UNITED STATES

SECURITIES AND EXCHANGE COMMISSION

Washington, D.C. 20549

 

FORM 8-K/A

(Amendment No. 1)

 

Current Report

Pursuant to Section 13 or 15(d) of the Securities Exchange Act of 1934

 

Date of Report (Date of earliest event reported): December 11, 2019 (November 26, 2019)

 

Wall Street Media Co, Inc.

(Exact name of registrant as specified in its charter)

 

Nevada   333-163439   26-4170100

(State or other jurisdiction

of incorporation)

 

(Commission

File Number)

 

(IRS Employer

Identification No.)

 

110 Front Street, Suite 300, Jupiter, FL 33477

(Address of principal executive offices and zip code)

 

(561) 240-0333

(Registrant’s telephone number, including area code)

 

Check the appropriate box below if the Form 8-K filing is intended to simultaneously satisfy the filing obligation of the registrant under any of the following provisions:

 

[  ] Written communications pursuant to Rule 425 under the Securities Act (17 CFR 230.425)
   
[  ] Soliciting material pursuant to Rule 14a-12 under the Exchange Act (17 CFR 240.14a-12)
   
[  ] Pre-commencement communications pursuant to Rule 14d-2(b) under the Exchange Act (17 CFR 240.14d-2(b))
   
[  ] Pre-commencement to medications pursuant to Rule 13e-4(c) under the Exchange Act (17 CFR 240.13e-4(c))

 

Indicate by check mark whether the registrant is an emerging growth company as defined in Rule 405 of the Securities Act of 1933 (§ 230.405 of this chapter) or Rule 12b-2 of the Securities Exchange Act of 1934 (§ 240.12b-2 of this chapter).

 

Emerging Growth Company [  ]

 

If an emerging growth company, indicate by check mark if the registrant has elected not to use the extended transition period for complying with any new or revised financial accounting standards provided pursuant to Section 13(a) of the Exchange Act. [  ]

 

 

 

   
 

  

Explanatory Note

 

Wall Street Media Co, Inc filed a current form 8-K on November 26, 2019 to report a change in the company’s auditors.

- _Collected data_:
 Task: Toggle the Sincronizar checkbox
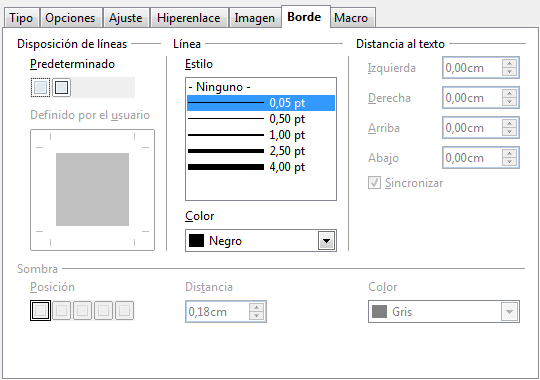(374, 183)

- _Required action 1_:
Answer these from the Form 8-K/A, one per line, marked (a), (b), (c):
(a) In what city and state are the registrant's principal executive offices?
(b) On what date did Wall Street Media Co, Inc. file its current form 8-K?
(c) What change did that form 8-K report?
- _Required action 2_: Please echo the part of the Form 8-K/A between "Check the appropriate" and "(17 CFR 230.425)", inclusive.
- _Required action 3_: Carry on the Wall Street Media Co, Inc. Form 8-K/A from its last sentence.

- _Your response 1_:
(a) Jupiter, FL
(b) November 26, 2019
(c) A change in the company's auditors

- _Your response 2_:
Check the appropriate box below if the Form 8-K filing is intended to simultaneously satisfy the filing obligation of the registrant under any of the following provisions:

 

[  ] Written communications pursuant to Rule 425 under the Securities Act (17 CFR 230.425)

- _Your response 3_:
 

This amendment on Form 8-K/A is being filed solely for the purpose of updating the Company’s current telephone number. This amendment does not change any previously reported information or any disclosures contained in the Original Form 8-K.

 

 

 

  

Item 4.01. Change in Registrant’s Certifying Accountant

 

Previous Independent Registered Public Accounting Firm 

 

On July 3, 2019 Soles Haynes and Company (“Soles”) notified Company that it will no longer provide audit services to their clients. The Soles SEC practice was acquired by Assurance Dimensions CPAs and Associates (“Assurance”) With the Company’s permission, Assurance assumed the audit reporting functions and reported on the financial statements of the Company for the third quarter ended June 30, 2019 and fourth quarter ended September 30, 2019. Soles the predecessor firm to Assurance reported on the financial statements of the Company for the fiscal year ended September 30, 2018 thru the second quarter ended March 31, 2019. These reports did not contain an adverse opinion or a disclaimer of opinion, and were not qualified or modified as to uncertainty, audit scope, or accounting principles, except as set forth herein. Assurance and Soles reports on the Company’s financial statements for the fiscal years ended September 30, 2019 and 2018 respectively contained an explanatory paragraph regarding the significant doubt about the Company’s ability to continue as a going concern.

 

During the fiscal years ended September 30, 2019 and 2018 and through November 25, 2019, there were (i) no disagreements with Soles Haynes & Company or its successor company Assurance Dimensions CPA’s and Associates on any matter of accounting principles or practices, financial statement disclosure or auditing scope or procedure, which disagreements, if not resolved to the satisfaction of Soles and assurance, would have caused Soles or Assurance to make reference to the subject matter of such disagreements in connection with its audit reports on the Company’s financial statements for such periods, and (ii) no reportable events as that term is described in Item 304(a)(1)(v) of Regulation S-K.

 

In accordance with Item 304(a)(3) of Regulations S-K, the Company has provided Assurance with a copy of the disclosures contained herein, prior to its filing with the Securities and Exchange Commission (the “SEC”), and requested that Assurance furnish the Company with a letter addressed to the SEC stating whether or not it agreed with the statements herein and, if not, stating the respects in which it does not agree. A copy of the Assurance letter to the SEC is attached hereto as Exhibit 16.1.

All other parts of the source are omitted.